Real2Sim based on Active Perception with automatically VLM-generated Behavior Trees

Constructing an accurate simulation model of real-world environments requires reliable estimation of physical parameters such as mass, geometry, friction, and contact surfaces. Traditional real-to-simulation (Real2Sim) pipelines rely on manual measurements or fixed, pre-programmed exploration routines, which limit their adaptability to varying tasks and user intents. This paper presents a Real2Sim framework that autonomously generates and executes Behavior Trees for task-specific physical interactions to acquire only the parameters required for a given simulation objective, without relying on pre-defined task templates or expert-designed exploration routines. Given a high-level user request, an incomplete simulation description, and an RGB observation of the scene, a vision-language model performs multi-modal reasoning to identify relevant objects, infer required physical parameters, and generate a structured Behavior Tree composed of elementary robotic actions.
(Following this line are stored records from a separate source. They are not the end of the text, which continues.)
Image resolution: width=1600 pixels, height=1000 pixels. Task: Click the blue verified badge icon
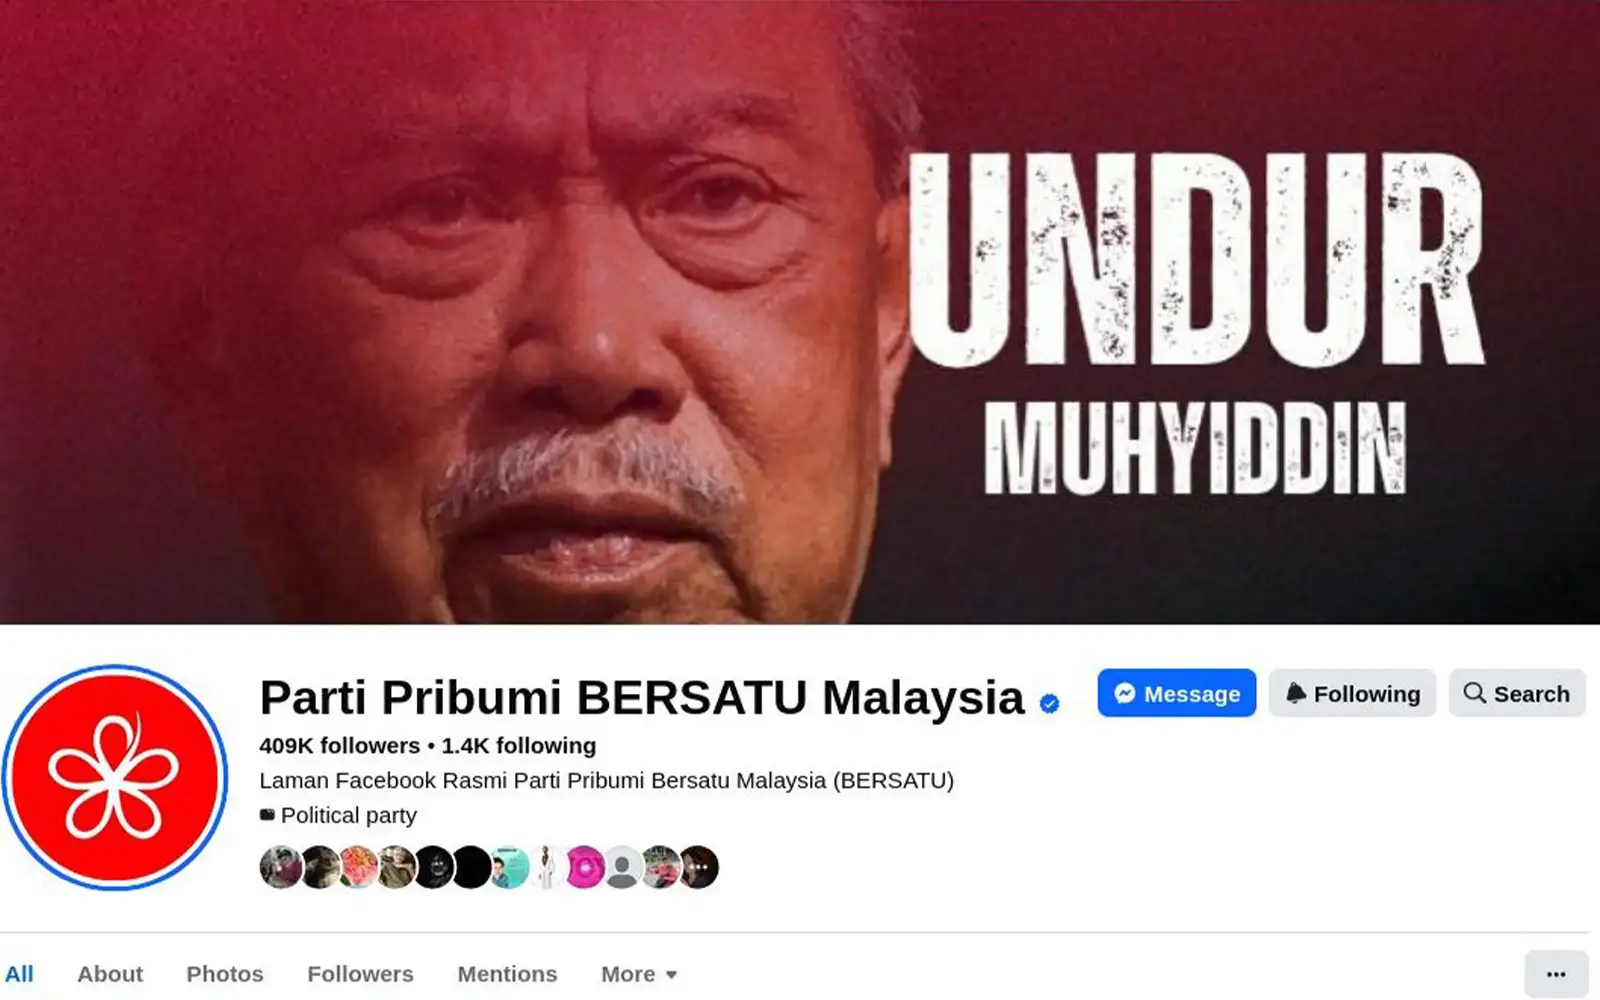click(1049, 703)
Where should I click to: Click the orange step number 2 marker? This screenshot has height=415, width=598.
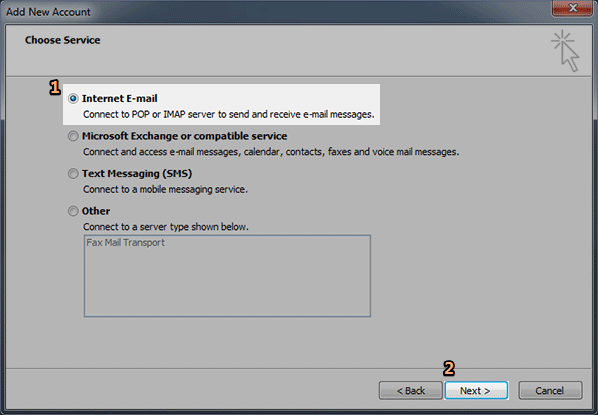pyautogui.click(x=449, y=368)
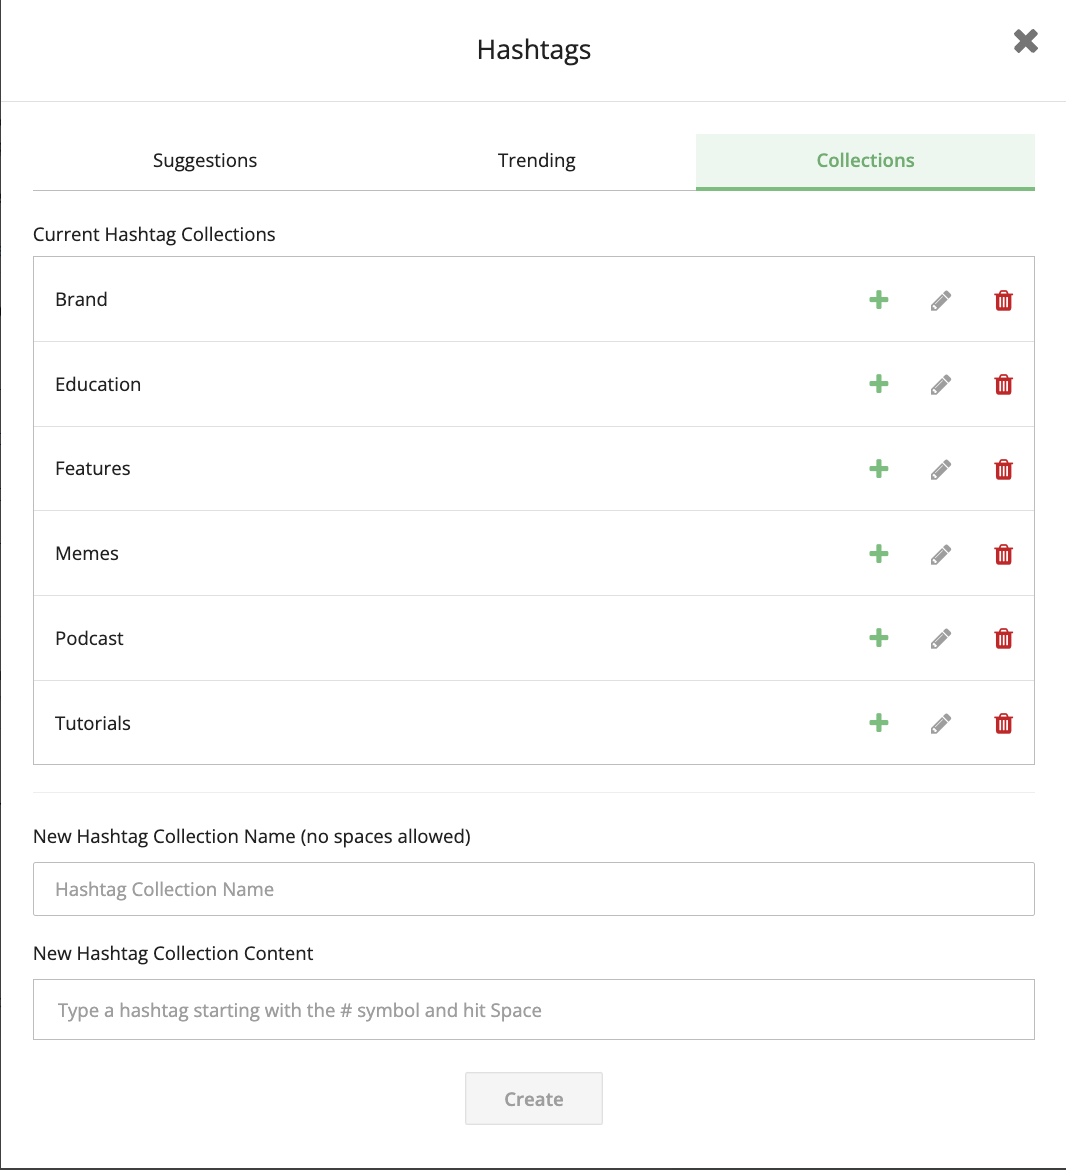The width and height of the screenshot is (1066, 1170).
Task: Delete the Memes collection
Action: [x=1003, y=553]
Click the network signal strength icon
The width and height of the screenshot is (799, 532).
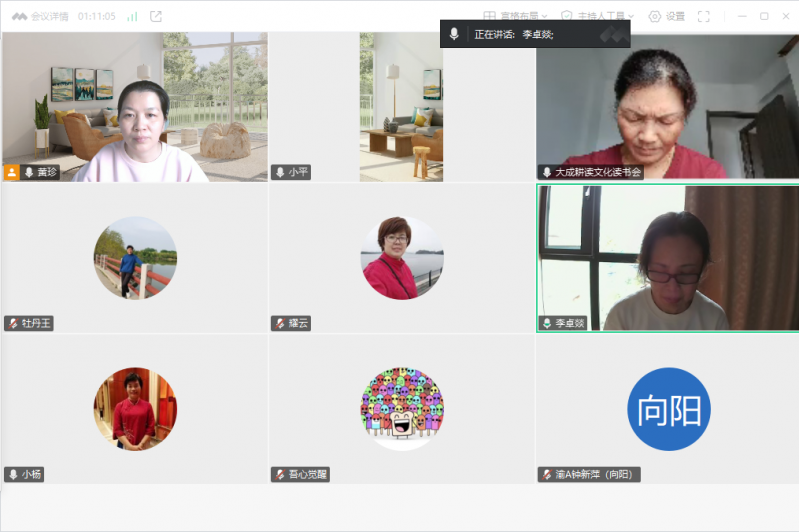click(132, 17)
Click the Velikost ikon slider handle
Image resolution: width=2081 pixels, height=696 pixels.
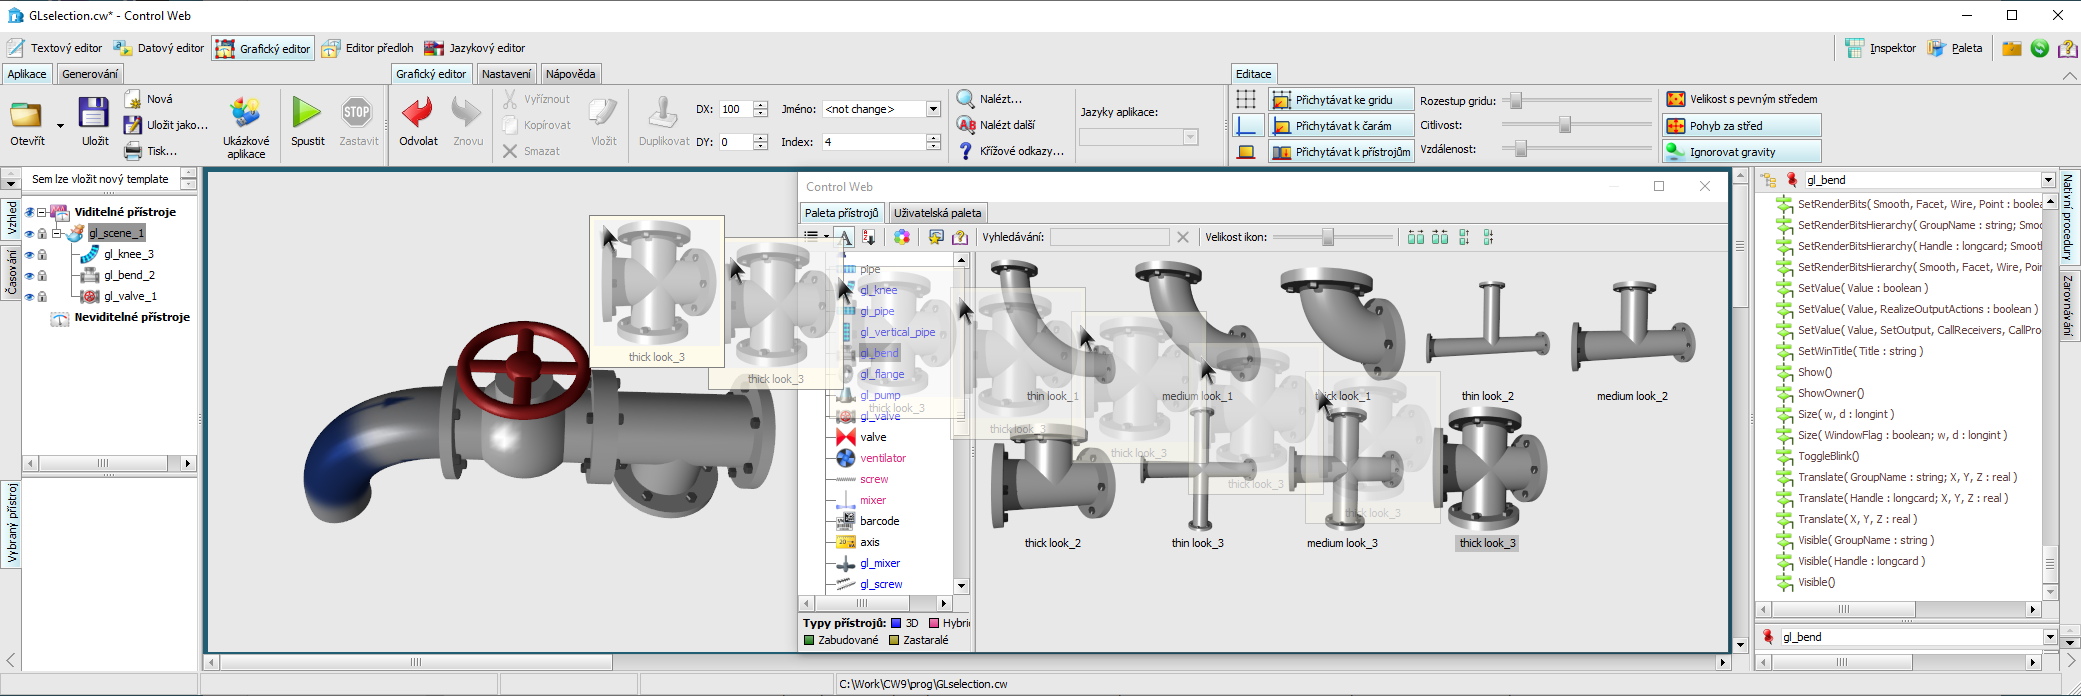[1328, 237]
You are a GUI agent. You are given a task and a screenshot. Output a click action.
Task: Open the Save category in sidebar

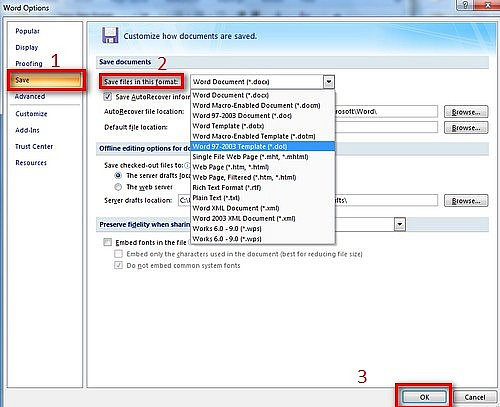[x=45, y=80]
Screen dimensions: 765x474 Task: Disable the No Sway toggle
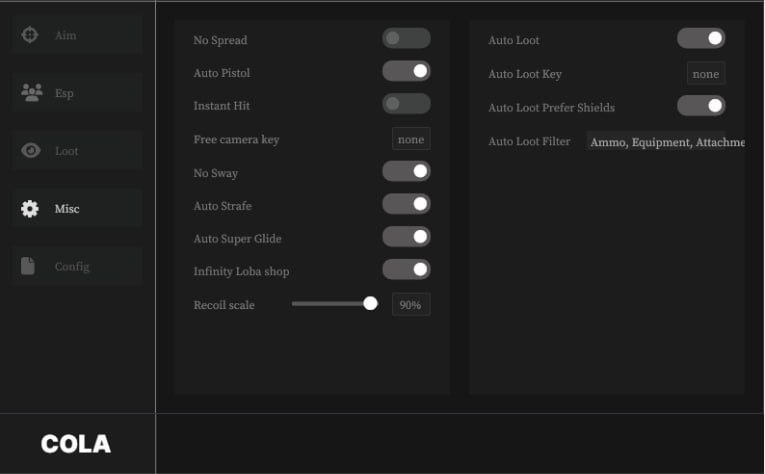tap(406, 172)
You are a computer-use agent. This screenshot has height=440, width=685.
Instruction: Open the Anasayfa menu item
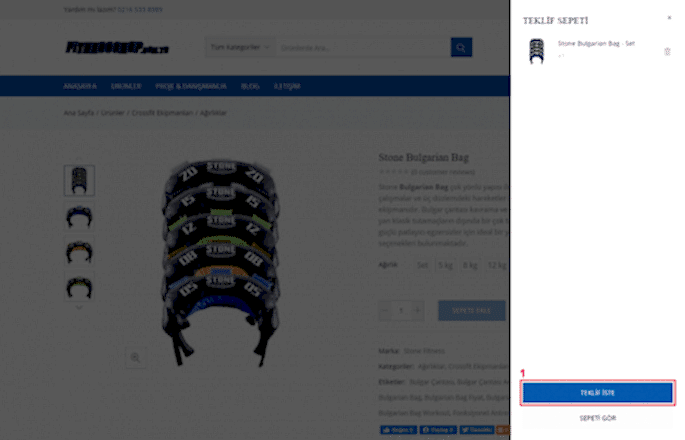coord(80,86)
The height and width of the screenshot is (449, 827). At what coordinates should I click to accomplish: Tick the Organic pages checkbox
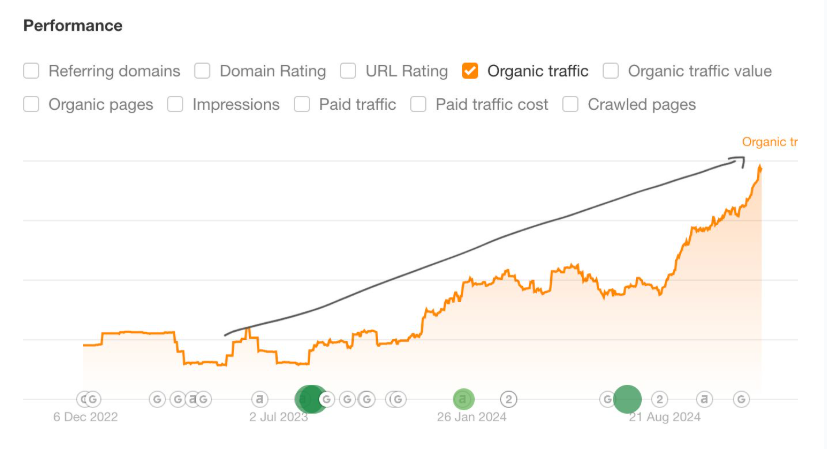pyautogui.click(x=31, y=104)
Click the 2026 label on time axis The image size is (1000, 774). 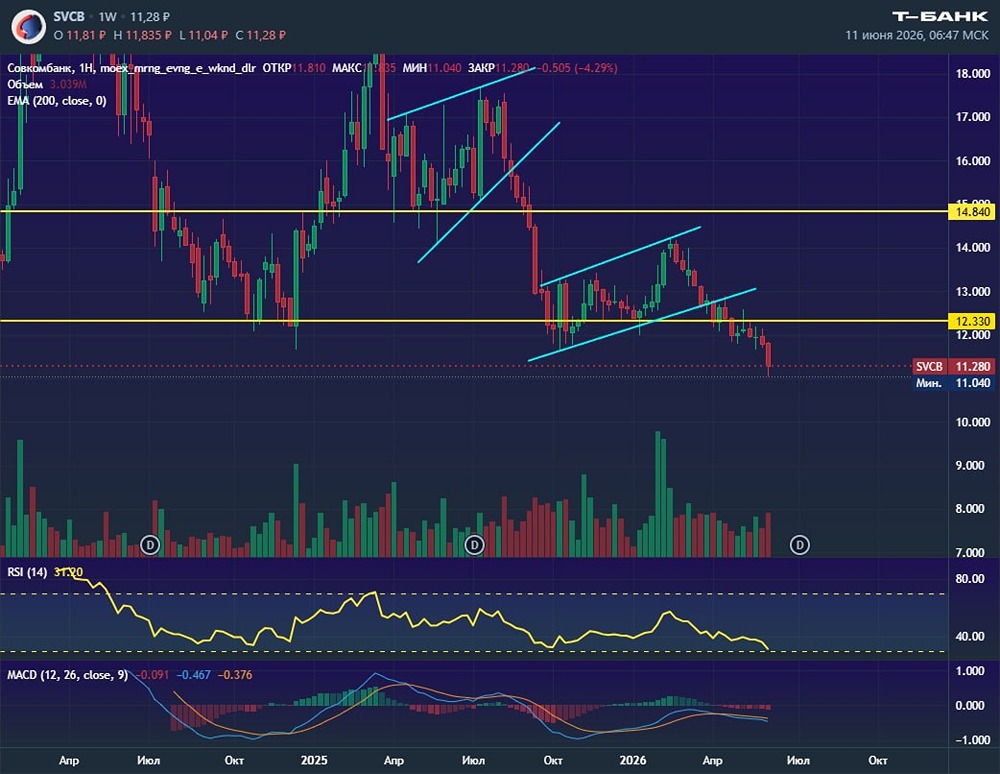[633, 760]
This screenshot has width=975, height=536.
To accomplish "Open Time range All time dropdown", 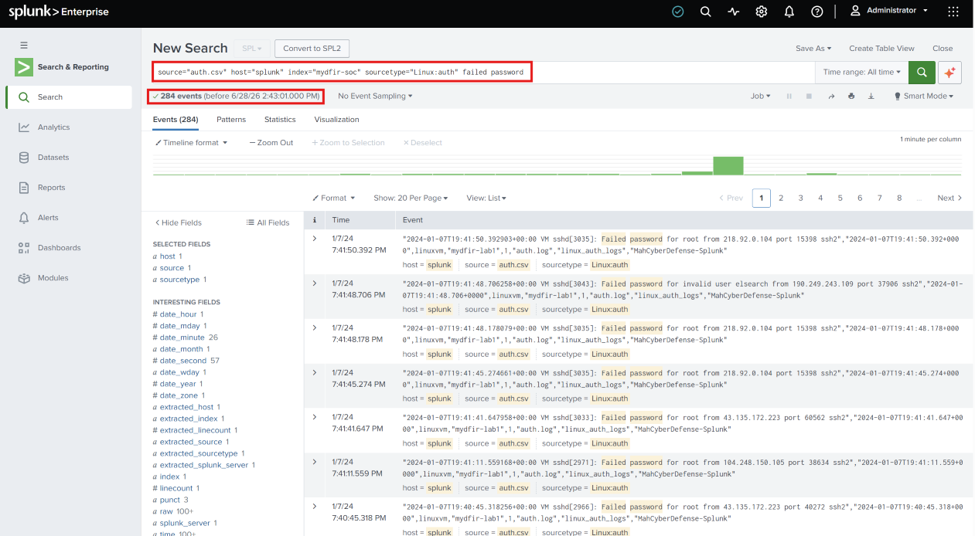I will click(x=861, y=72).
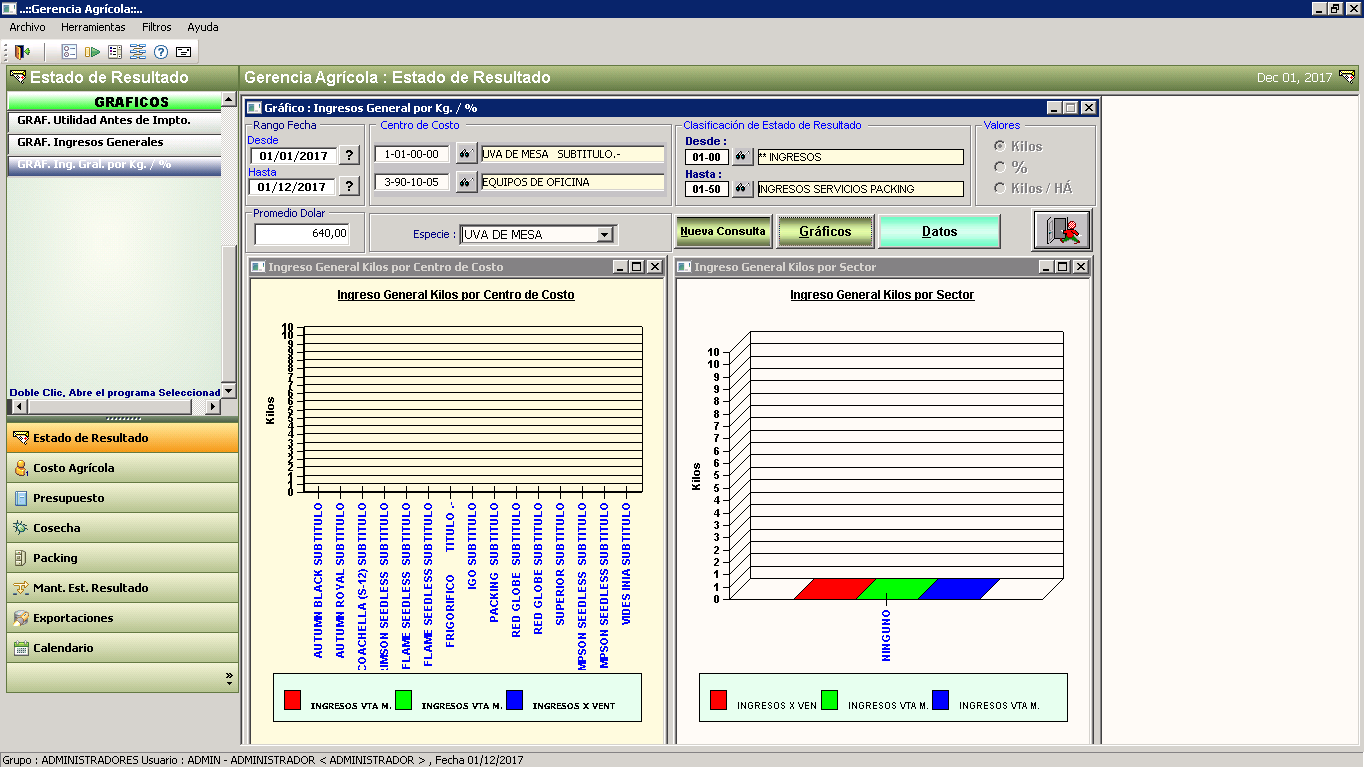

The resulting behavior is executed on a torque-controlled Franka Emika Panda, enabling compliant, contact-rich interactions for parameter estimation. The acquired measurements are used to automatically construct a physics-aware simulation. Experimental results on the real manipulator demonstrate estimation of object mass, surface height, and friction-related quantities across multiple scenarios, including occluded objects and incomplete prior models. The proposed approach enables interpretable, intent-driven, and autonomously Real2Sim pipelines, bridging high-level reasoning with physically-grounded robotic interaction.